Tea Partiers are not all immigration hawks
One of the storylines coming out of last night’s surprise loss by Republican Rep. Eric Cantor was that the immigration issue was a major point of weakness for the House majority leader. More specifically, Cantor’s relatively conservative stance on immigration reform was viewed as not conservative enough for the Tea Party base within his party.
Yet a Pew Research Center survey, conducted Jan. 23-Feb. 9, shows that most Americans favor a path to citizenship for undocumented immigrants, though there are partisan and ideological differences over the issue. Nationwide, 76% say people currently in the country illegally should be eligible for citizenship if they meet certain requirements, and just 23% disagree. Among Republicans, that majority slips to 66% vs. 32%. And narrowing further to Republicans who agree with the Tea Party still finds a 59% majority in favor of a path to citizenship for undocumented immigrants, and 39% opposed.

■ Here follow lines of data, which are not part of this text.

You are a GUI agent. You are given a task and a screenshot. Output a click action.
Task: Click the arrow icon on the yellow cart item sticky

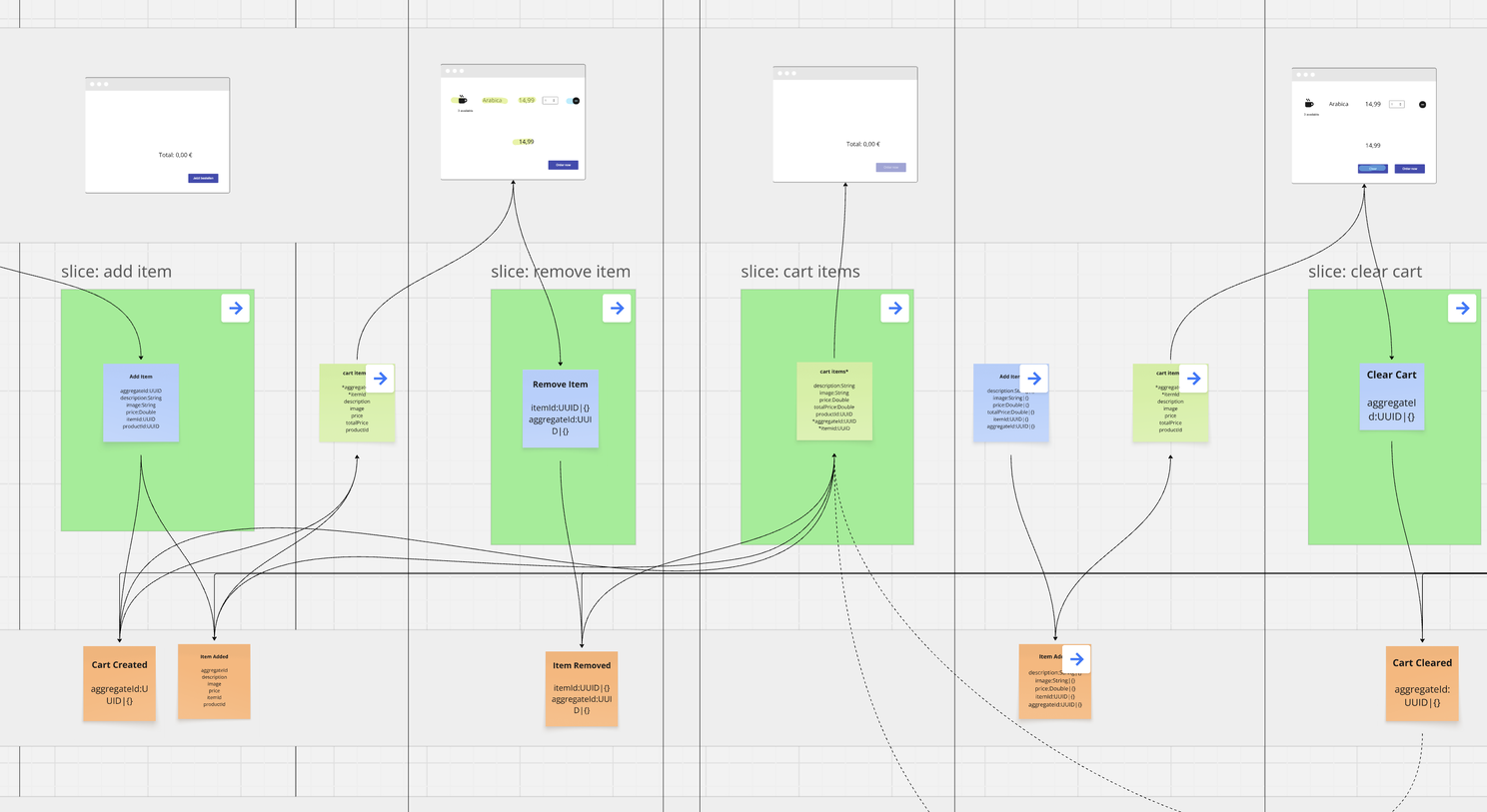[380, 378]
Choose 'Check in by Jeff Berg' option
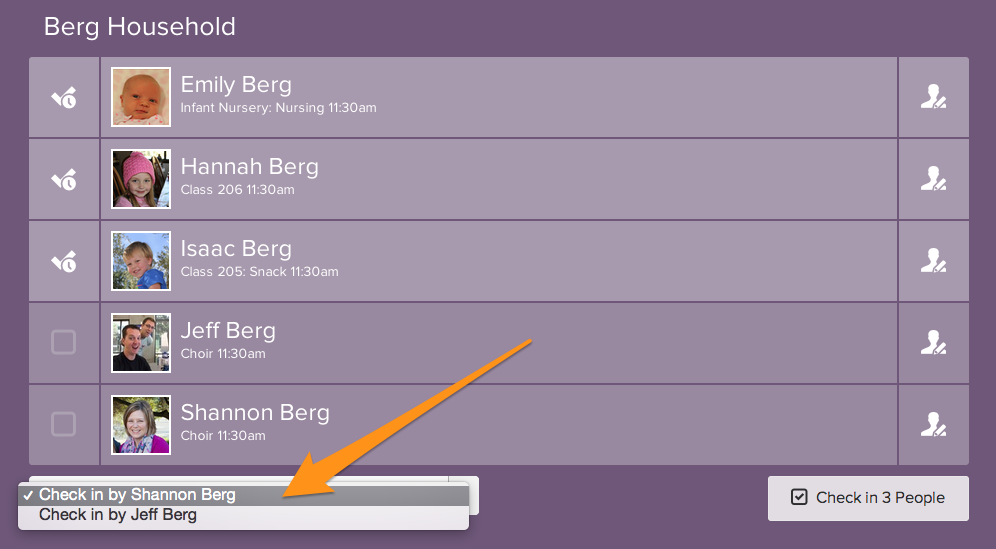996x549 pixels. click(x=118, y=516)

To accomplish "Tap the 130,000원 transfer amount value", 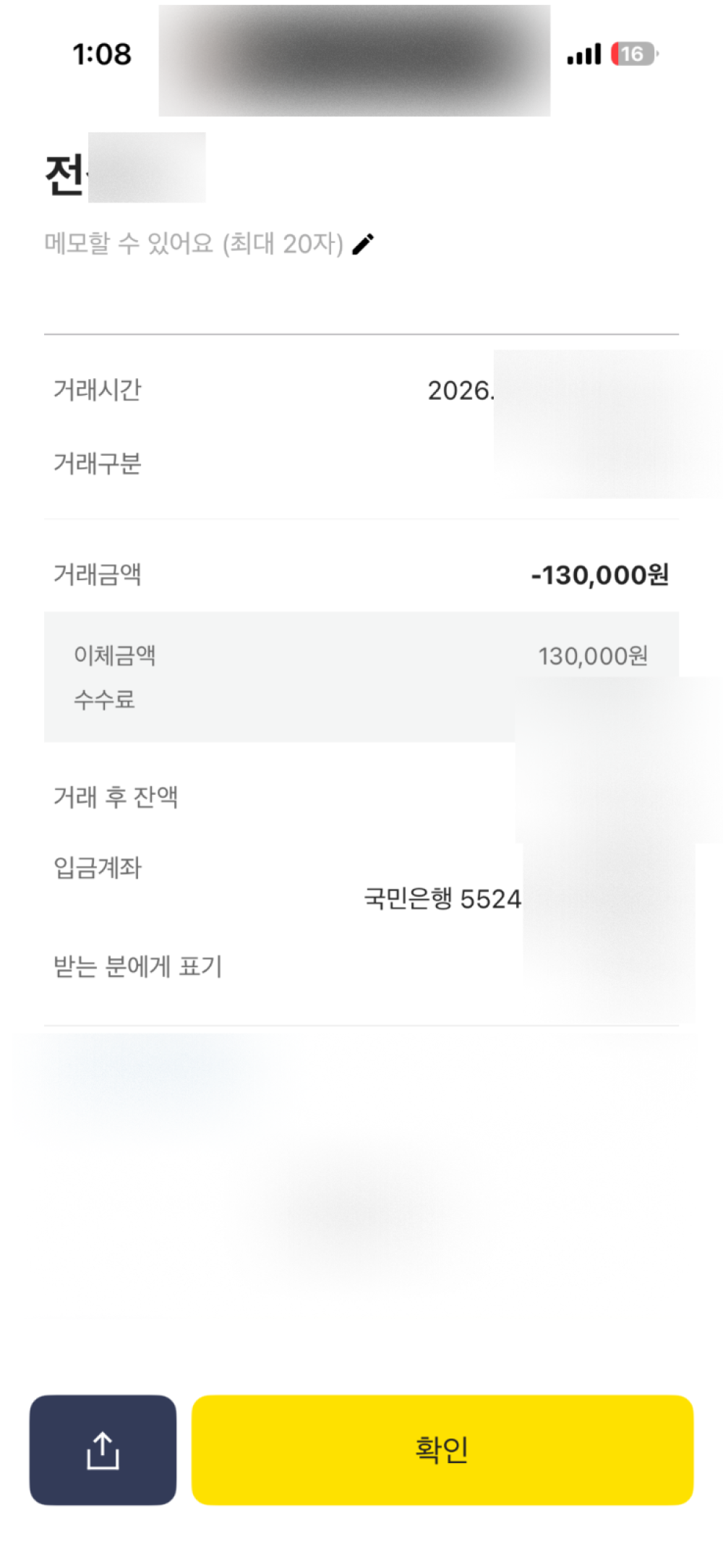I will [x=593, y=656].
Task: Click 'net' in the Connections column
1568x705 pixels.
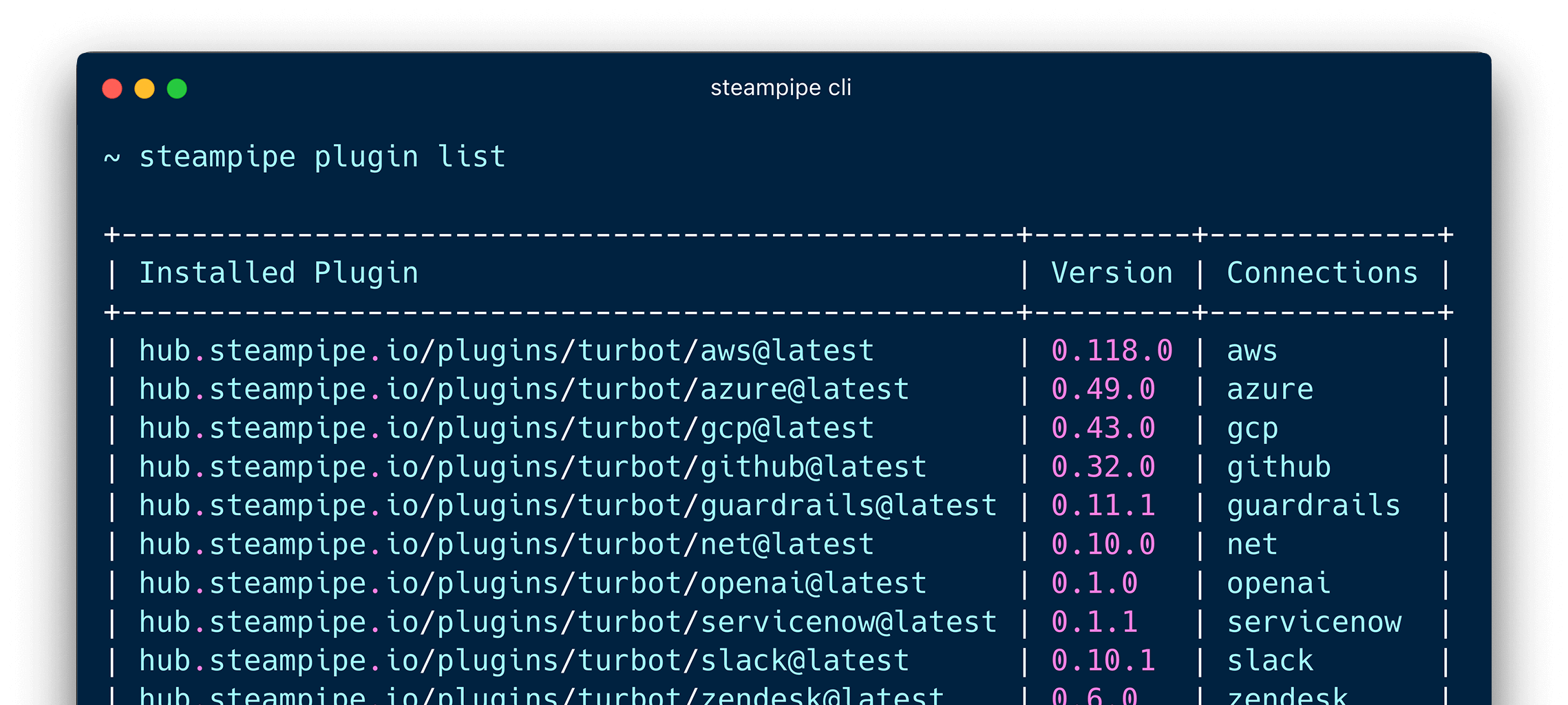Action: [1252, 545]
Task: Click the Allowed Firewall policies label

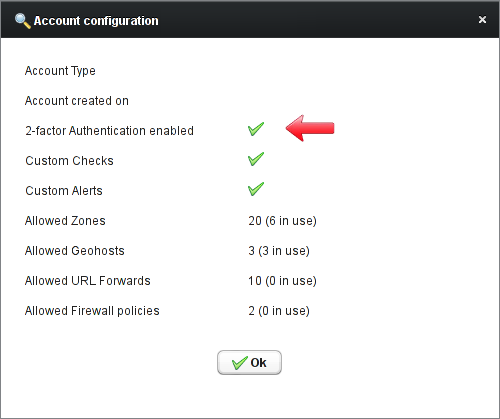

There is an intensity of opinion among immigration reform opponents that provides important context: Opponents of immigration reform see the issue in stark terms. When asked a follow-up question, most of those who oppose a route to citizenship for undocumented immigrants go a step further and say there should be a national law enforcement effort to deport all immigrants who are now living in the U.S. illegally. Nationwide, 17% of Americans hold this view, including 25% of Republicans and 31% of Tea Party Republicans.
The relatively low turnout in party primaries is another key factor, and the most active Republicans tend to be more conservative across a wide range of issues. But these differences are modest. Roughly a third of Republicans tell us that they always vote in the congressional primaries in their district. These consistent GOP primary voters support a path to citizenship by 62% to 36%. Most of the opponents – though just 29% of GOP primary voters overall – favor deportation.
What’s the prevailing view on immigration among Tea Party Republicans who “always vote”? This is certainly the most conservative segment of the public on the immigration issue, but even here the issue divides, rather than unifies. Tea Party primary voters are divided 52%-46% over whether they support or oppose a path to citizenship for undocumented immigrants, with 37% saying they would go so far as to support a national effort to deport.
Nationwide, the trend over the past 20 years has been toward embracing immigrants, not rejecting them. Since 1994, we’ve asked people whether immigrants “are a burden on our country because they take our jobs, housing and health care” or “strengthen our country because of their hard work and talents,” and the trend has been decidedly toward the latter. Currently, 57% see immigrants as a benefit to the nation, and just 35% a burden. Ten years ago, opinion was divided (45% strengthen, 44% burden), and in 1994 opinion ran the other direction (31% strengthen, 63% burden).
Democrats, once deeply divided in their views of immigrants, today have increasingly positive views of them. Republicans, who were negative toward immigrants 20 years ago and were divided a decade ago, remain divided today.
So did Eric Cantor lose his seat over his immigration views yesterday? It’s not clear what specific or general message Virginia voters were sending to Washington.
But the survey finds that nationally only a minority of Republican voters take a hard-line stance on this issue. Immigration may well have been a symbol of a larger concern among some Republicans about the direction of the nation, and how much Republican leaders should compromise on important national issues.
More broadly, the data show why legislative action on immigration reform continues to face a difficult path. While the balance of public opinion – across party lines – favors immigration reform of some sort, the intensity of feeling among those who are opposed creates a strong roadblock to action.
Michael Dimock is the president of Pew Research Center.